#### Input data
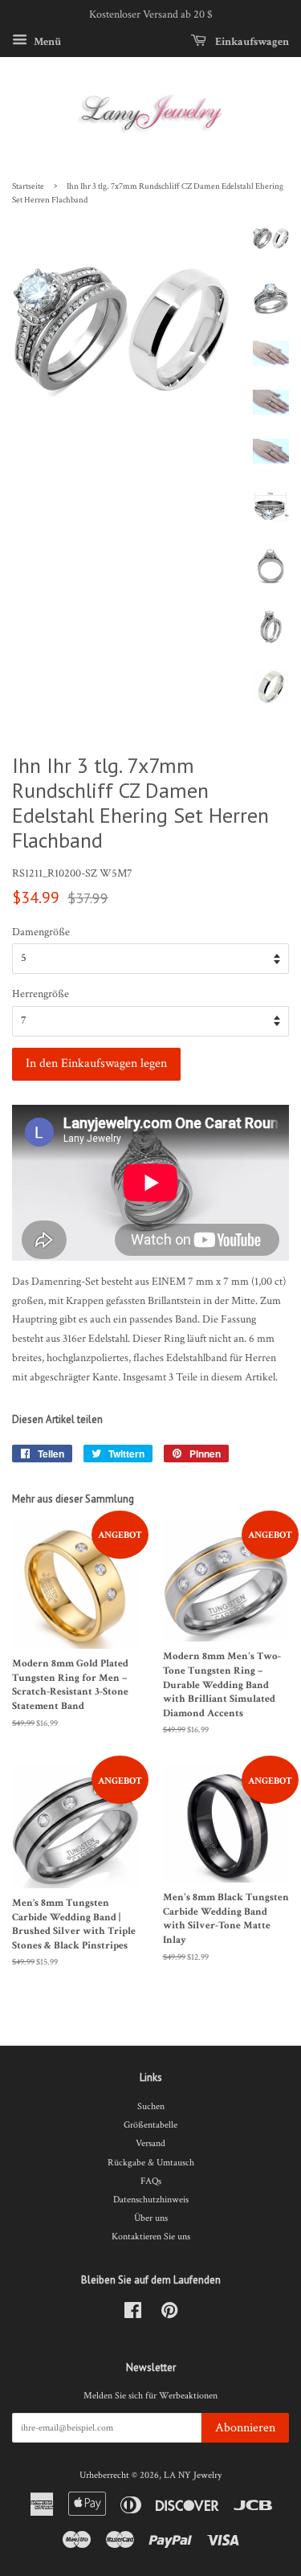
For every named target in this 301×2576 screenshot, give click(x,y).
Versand (150, 2143)
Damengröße (41, 932)
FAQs (150, 2181)
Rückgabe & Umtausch (151, 2163)
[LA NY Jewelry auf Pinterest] (169, 2314)
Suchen (151, 2106)
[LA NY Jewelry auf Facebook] (133, 2314)
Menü (46, 41)
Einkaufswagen (251, 41)
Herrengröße (40, 994)
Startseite (28, 186)
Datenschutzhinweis (151, 2200)
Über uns (151, 2218)
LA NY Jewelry (193, 2475)
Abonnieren (245, 2427)
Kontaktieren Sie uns (151, 2236)
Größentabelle (150, 2125)
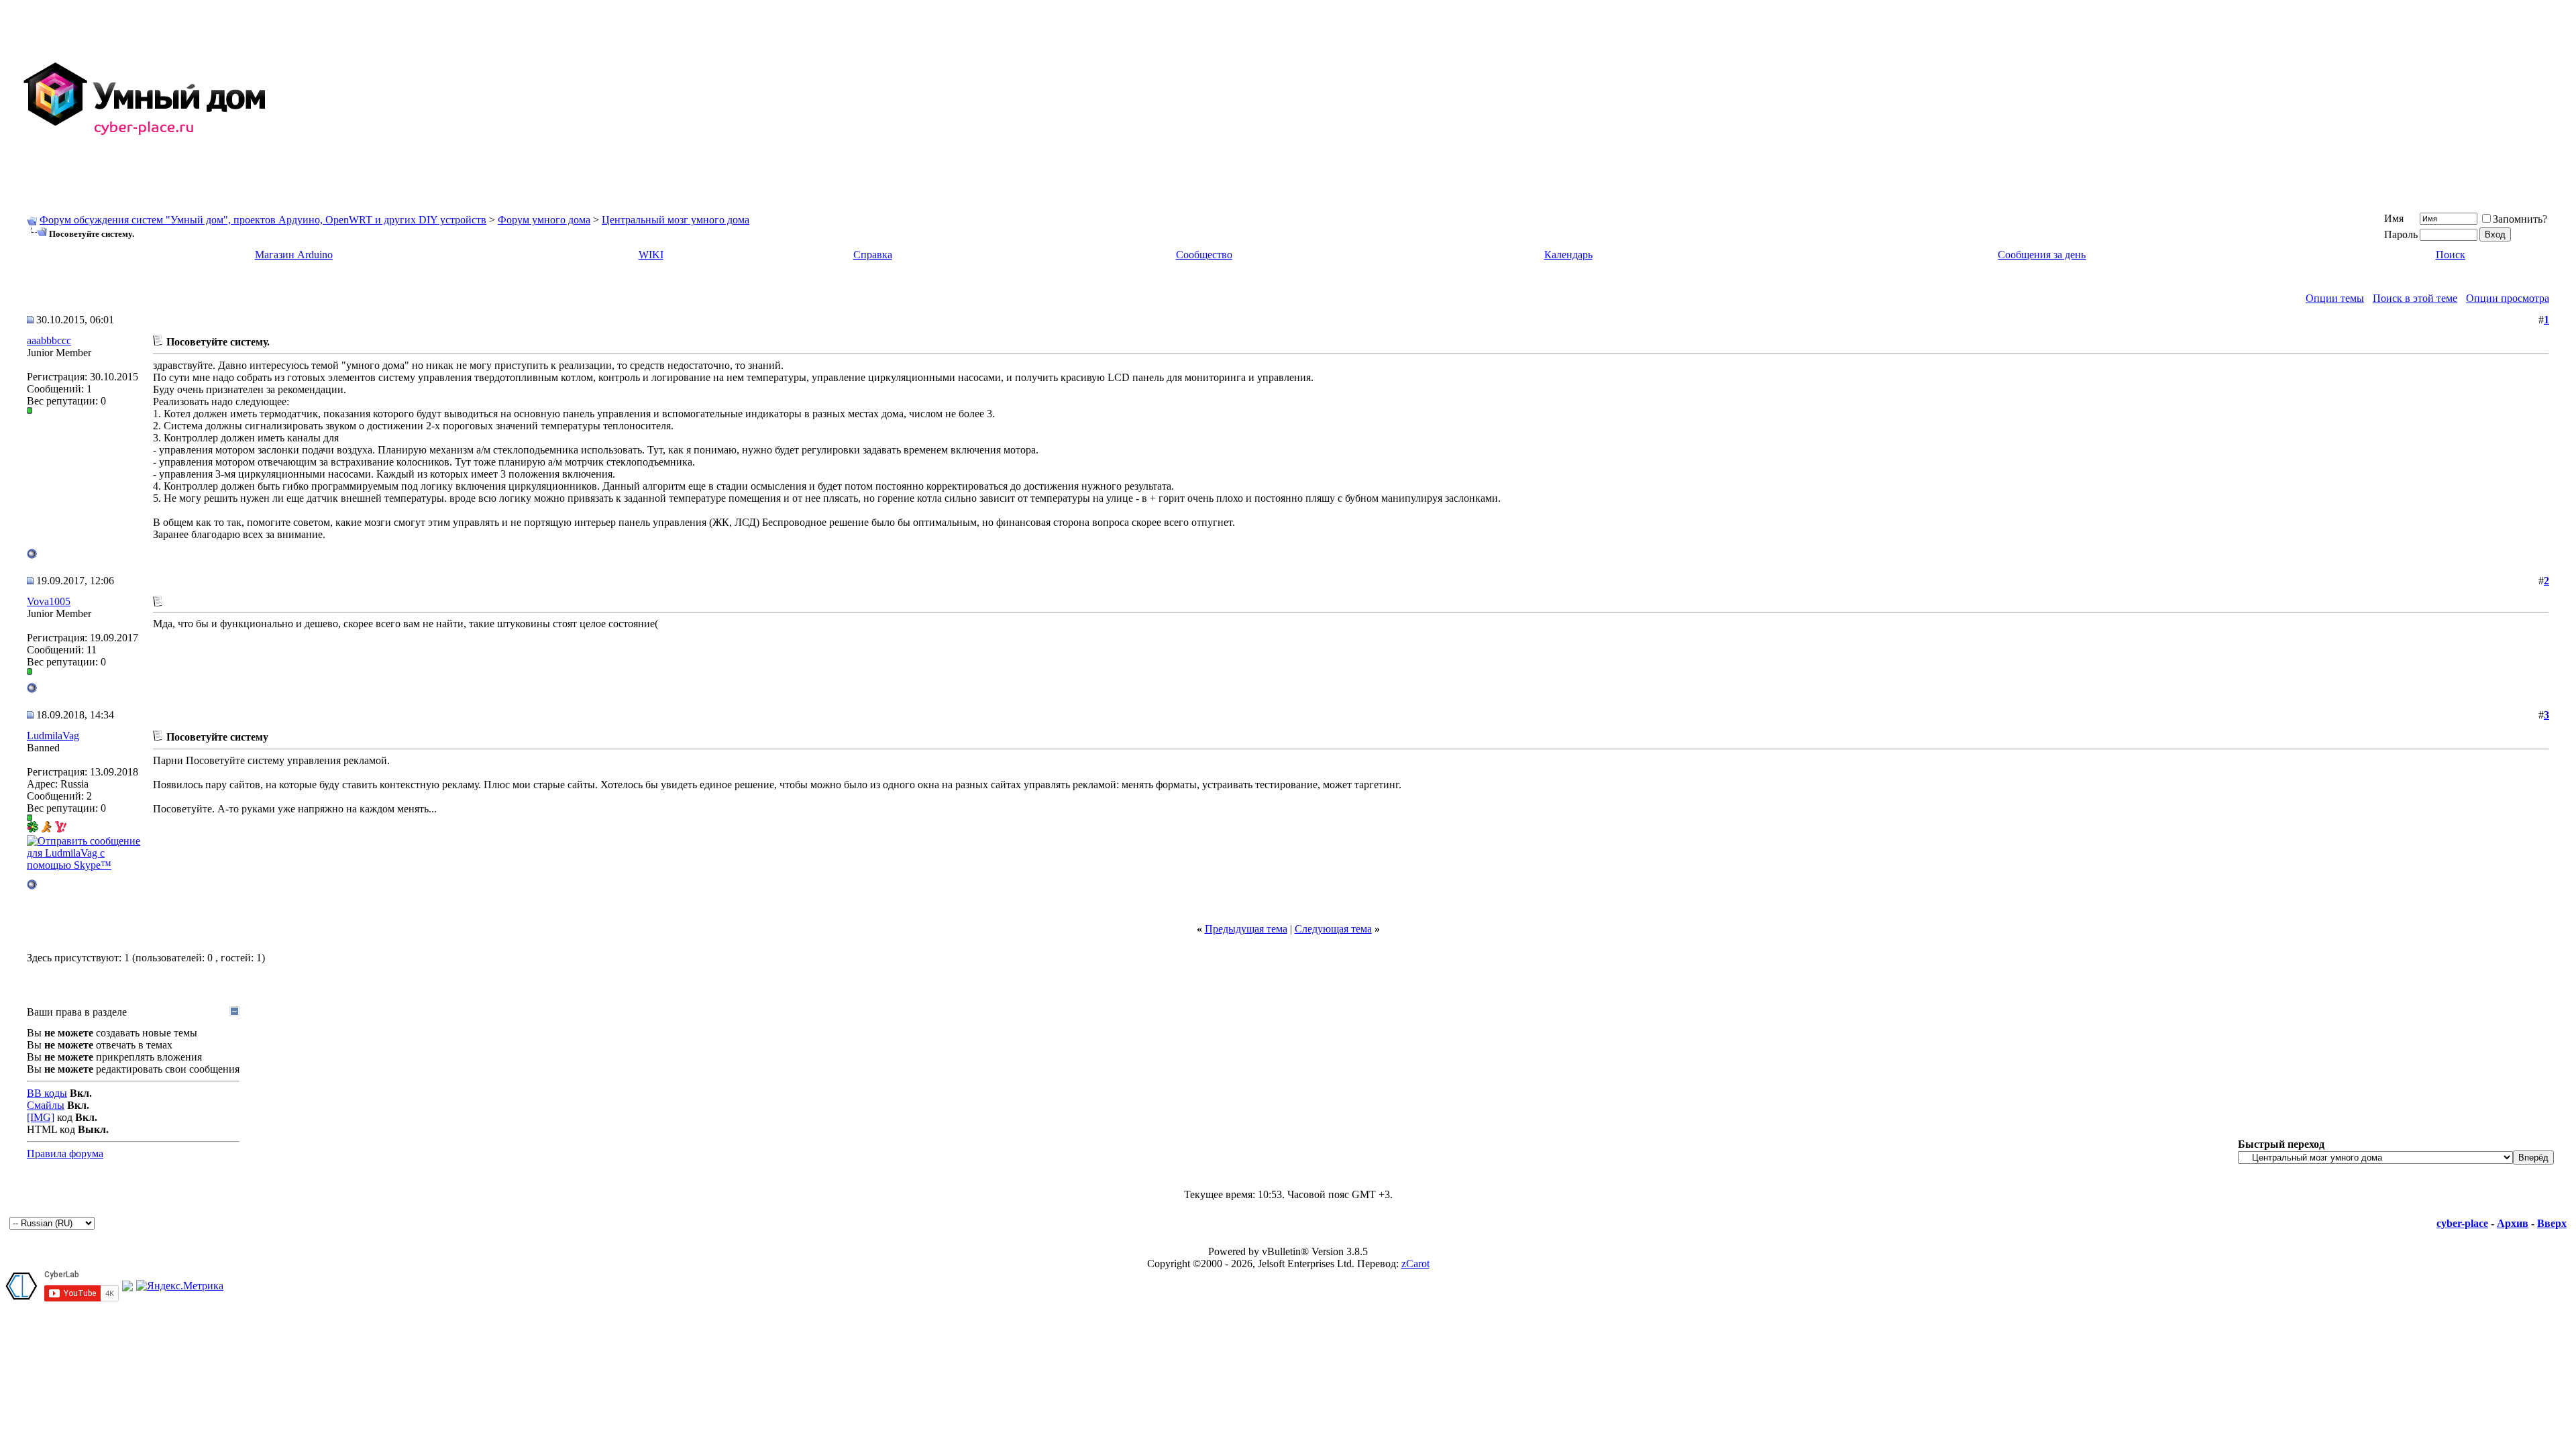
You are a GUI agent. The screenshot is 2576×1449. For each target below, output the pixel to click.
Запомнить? (2520, 219)
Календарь (1568, 254)
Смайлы (45, 1105)
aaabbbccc (49, 340)
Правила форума (65, 1153)
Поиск (2450, 254)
########
_Activity_
Work through the records line by line and tally those that include the word "target". Give the number alone.

_Exercise response_
2